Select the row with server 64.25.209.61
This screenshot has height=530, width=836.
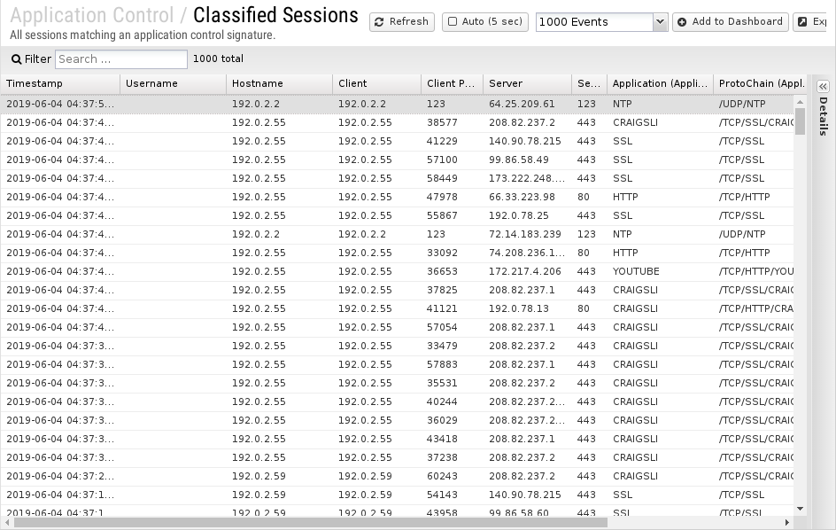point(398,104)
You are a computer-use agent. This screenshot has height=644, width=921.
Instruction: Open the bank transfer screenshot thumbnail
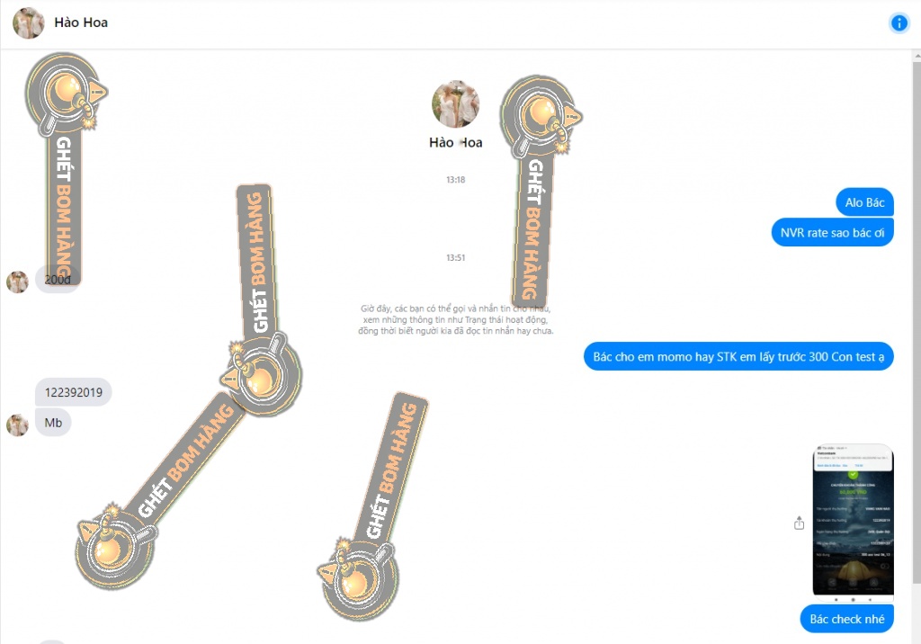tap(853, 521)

• Exercise requirements:
Every line from the one containing "This screenshot has height=530, width=836." to the final line of the records must be transcribed exactly, both ends included, with the pictures left out.

• Exercise solution:
This screenshot has height=530, width=836.
point(398,104)
You are a computer-use agent. This screenshot has height=644, width=921.
Instruction: Open the bank transfer screenshot thumbnail
tap(853, 521)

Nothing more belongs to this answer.